The graphics presented here are the result of 25 years of playing around with different ways of representing temperaments. Initially, I only wanted to represent the qualities of the major and minor triads in the various keys, and for this purpose alone, a simple “deviation from pure” chart is quit adequate. However, what I was really trying to achieve was something far more instructive, a true graphical representation of the multidimensional interrelationships which both dictate and result from the structure of a temperament. In other words, both the causes and the symptoms. My self-imposed criteria were that the graphical method should be intuitive in that the visual representation mimics reality in the following ways:

1. The “raw material” of any temperament structure, which are the variations in the precise height of each note, should be indicated by higher or lower positions on the graph.

2. The variations in interval size which result from these height variations, that is, wider or narrower, should be represented by wider or narrower distances between two defining points on the graph, and not by some quantitative indication of abstraction of the interval size, such as a mere bar or column representing cents from pure or degree of tempering in comma fractions.

3. The graphical relationships between the notes themselves should suggest their actual relationships, for example, the major third C-E should be represented as a vertical structure with C below and E above, and the Eb of minor third C-Eb should be located between them.

4. The inevitable circulating nature of any dodecatonic (i.e. limited to a gamut of 12 tones) temperament should be implied if not illustrated, even when the logic of the temperament itself is not circulating. On the keyboard, there is no physical barrier to circularity, and musicians can – and did – easily find themselves stumbling across the “gap” (both in thirds and fifths), either intentionally, for dramatic effect, or by necessity, due to inescapable practical requirements (transposed organ parts, for example).
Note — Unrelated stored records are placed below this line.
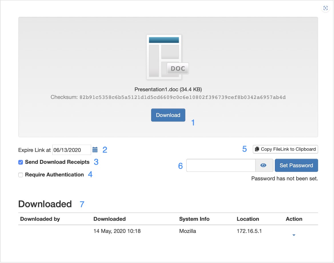Open the calendar picker for link expiry
The width and height of the screenshot is (334, 263).
tap(95, 150)
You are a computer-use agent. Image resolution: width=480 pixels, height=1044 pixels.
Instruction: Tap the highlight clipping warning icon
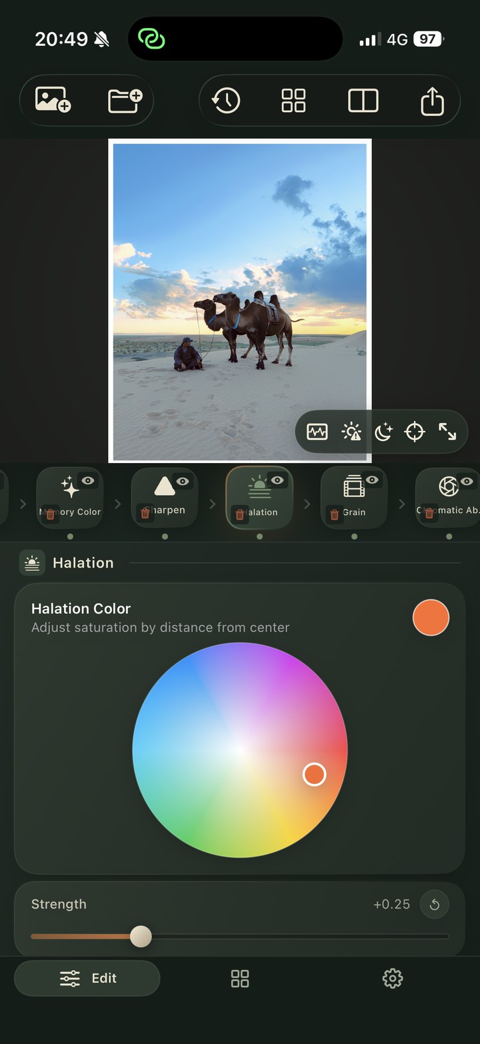(x=351, y=432)
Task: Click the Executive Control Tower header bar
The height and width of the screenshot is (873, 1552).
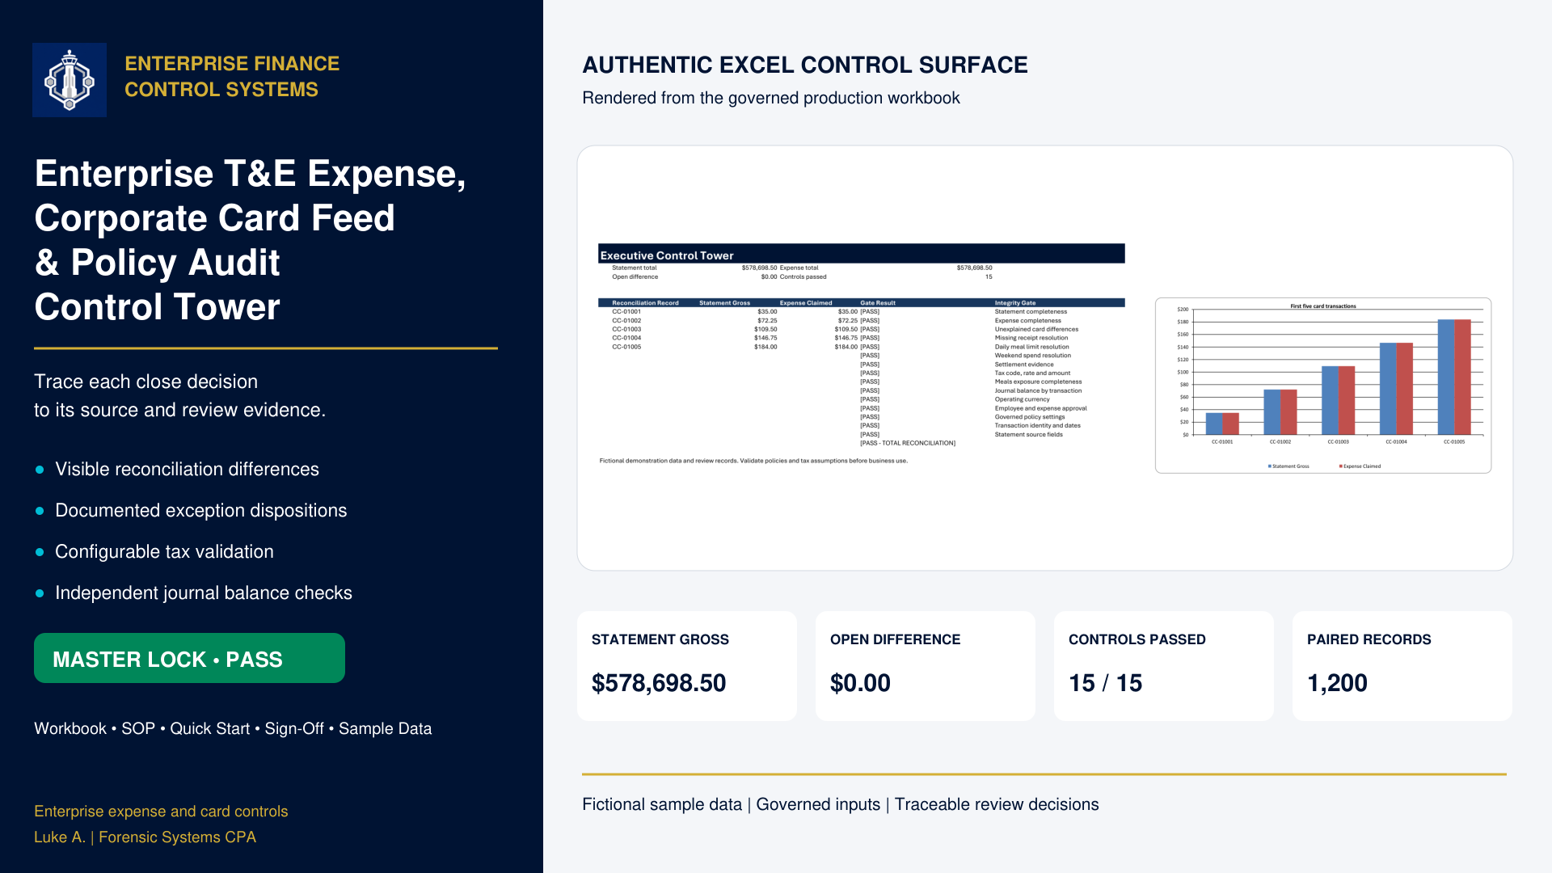Action: [862, 254]
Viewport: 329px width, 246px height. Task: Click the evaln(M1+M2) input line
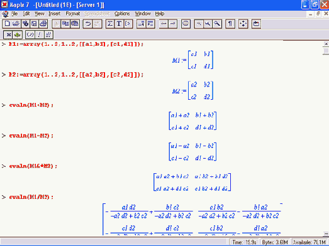pyautogui.click(x=31, y=105)
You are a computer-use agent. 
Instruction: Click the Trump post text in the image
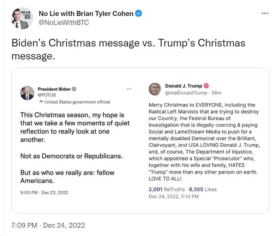tap(204, 142)
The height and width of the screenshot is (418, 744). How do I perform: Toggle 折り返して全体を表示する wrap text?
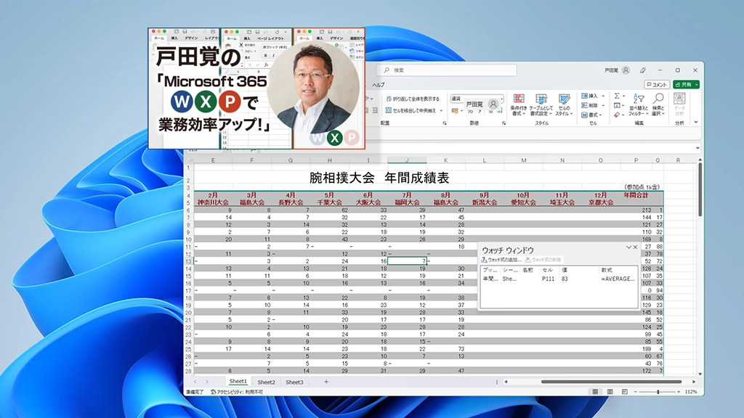[413, 99]
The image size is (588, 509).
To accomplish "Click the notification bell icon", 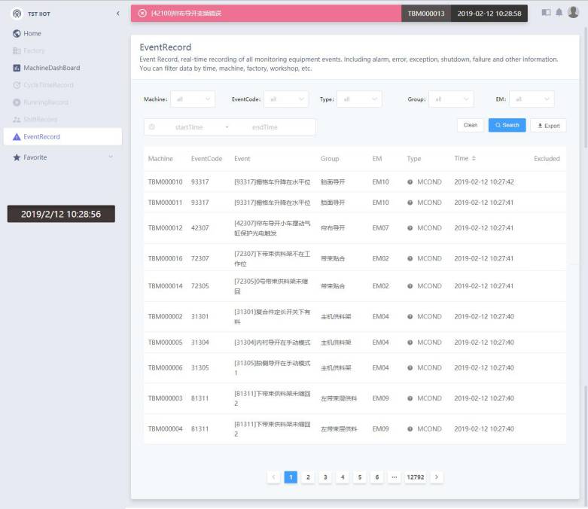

5. The graphical system should be capable of being manipulated in a way which mimics the task of the tuner, i.e., one should be able to grab a given note wherever it appears and move it up or down, and the result should be instantly transferred to all harmonic relationships involving that note.

After reading the wonderful books of Edward Tufte (an absolute must for anyone designing any type of graphical interface!), through which I became familiar with the brilliant and inspiring work of Charles Joseph Minard (more info here and here), the method presented here finally emerged as the fruit of a long process of trial and error. I would hope that viewers would take the time to let the logic of its structure sink in a bit, for even after dealing with temperaments for more than 30 years, I myself have gained additional insight into the topic by manipulating these graphs. They are now my standard tool for both the design and evaluation of dodecatonic temperaments.